That conscience must bring back shame. We must make it shameful to steal from public coffers. Shameful to defend looters because they are from our side. Shameful to sell votes and then complain about bad roads. Shameful to celebrate leaders who cannot explain their wealth. Shameful to use public office to punish critics. Shameful to treat citizens as beggars. Shameful to turn development into a favour. Shameful to ask Kenyans for sacrifice while leaders enjoy excess. Shameful to hide incompetence behind propaganda.

This is not a call for bitterness. It is a call for standards. A country without standards is a country available for auction. Kenya does not need perfect leaders, because no human being is perfect. But Kenya urgently needs leaders who are accountable, disciplined, honest enough to tell the truth, humble enough to listen, courageous enough to confront cartels, and ashamed enough to resign when they fail. We need people who understand that leadership is not a title. It is a burden. It is a trust. It is a sacred duty to leave the country better than they found it.

The next election must therefore be more than a contest of noise. It must be a moral audit. Every voter must ask: who protected public money? Who defended citizens? Who spoke when it mattered? Who disappeared after winning? Who enriched themselves while the people suffered? Who turned community pain into campaign material? Who can be trusted with lawmaking, oversight and representation? Who has shame left in them?

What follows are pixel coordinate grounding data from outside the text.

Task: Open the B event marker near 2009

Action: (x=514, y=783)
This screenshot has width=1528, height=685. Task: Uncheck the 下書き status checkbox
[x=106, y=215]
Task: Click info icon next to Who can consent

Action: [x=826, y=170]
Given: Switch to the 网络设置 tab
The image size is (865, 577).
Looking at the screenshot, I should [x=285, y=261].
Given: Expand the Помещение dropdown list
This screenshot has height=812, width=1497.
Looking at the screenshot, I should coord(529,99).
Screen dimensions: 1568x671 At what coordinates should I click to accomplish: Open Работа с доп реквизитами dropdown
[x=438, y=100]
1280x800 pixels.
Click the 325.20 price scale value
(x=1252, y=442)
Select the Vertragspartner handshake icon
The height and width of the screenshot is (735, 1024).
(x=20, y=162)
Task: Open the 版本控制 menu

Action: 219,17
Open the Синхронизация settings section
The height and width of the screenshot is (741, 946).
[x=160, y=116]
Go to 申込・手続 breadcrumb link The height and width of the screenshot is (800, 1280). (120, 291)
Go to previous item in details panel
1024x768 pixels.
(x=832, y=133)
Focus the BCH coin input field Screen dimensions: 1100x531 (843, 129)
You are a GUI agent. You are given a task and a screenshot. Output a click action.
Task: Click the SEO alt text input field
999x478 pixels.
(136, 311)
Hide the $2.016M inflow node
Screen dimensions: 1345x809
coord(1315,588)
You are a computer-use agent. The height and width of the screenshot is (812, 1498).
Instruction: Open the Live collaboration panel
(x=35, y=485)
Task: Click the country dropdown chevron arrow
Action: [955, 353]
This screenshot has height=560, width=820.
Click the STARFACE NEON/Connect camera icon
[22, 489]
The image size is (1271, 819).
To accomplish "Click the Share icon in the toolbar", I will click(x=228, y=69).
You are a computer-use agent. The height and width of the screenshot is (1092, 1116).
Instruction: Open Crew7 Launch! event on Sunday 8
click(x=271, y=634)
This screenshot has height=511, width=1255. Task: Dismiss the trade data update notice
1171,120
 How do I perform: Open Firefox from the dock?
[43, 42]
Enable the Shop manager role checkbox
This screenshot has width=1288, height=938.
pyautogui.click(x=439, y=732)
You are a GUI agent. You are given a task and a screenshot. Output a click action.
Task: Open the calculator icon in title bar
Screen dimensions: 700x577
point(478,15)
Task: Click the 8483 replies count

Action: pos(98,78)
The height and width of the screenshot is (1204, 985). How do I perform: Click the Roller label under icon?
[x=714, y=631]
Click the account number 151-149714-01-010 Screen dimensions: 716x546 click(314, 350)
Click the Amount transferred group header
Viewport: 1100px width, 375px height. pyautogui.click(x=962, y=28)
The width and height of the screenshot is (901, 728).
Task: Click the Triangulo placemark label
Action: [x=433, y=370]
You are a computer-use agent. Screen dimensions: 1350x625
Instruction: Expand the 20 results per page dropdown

If Kenya continues rewarding shameless leaders, we should not act surprised when the country becomes harder to live in. We should not be shocked when services collapse, when public debt grows, when taxes multiply, when young people leave, when businesses close, when hospitals fail, when schools struggle, when corruption becomes bolder and when public anger becomes permanent. A nation eventually becomes what it repeatedly rewards.

But if Kenya recovers shame, if voters begin to punish arrogance, reject theft, question sudden wealth, refuse handouts, demand integrity and vote with conscience, then the country can begin to heal. Not overnight. Not through slogans. Not through one election alone. But through a new political culture where leaders understand that the people are no longer available for purchase.

Shame is not weakness. Shame is civilization. Shame is the moral border that tells power where to stop. When leaders lose it, citizens must become the shame they refuse to feel. The ballot must become the rebuke. The vote must become the correction. The election must become the cleansing.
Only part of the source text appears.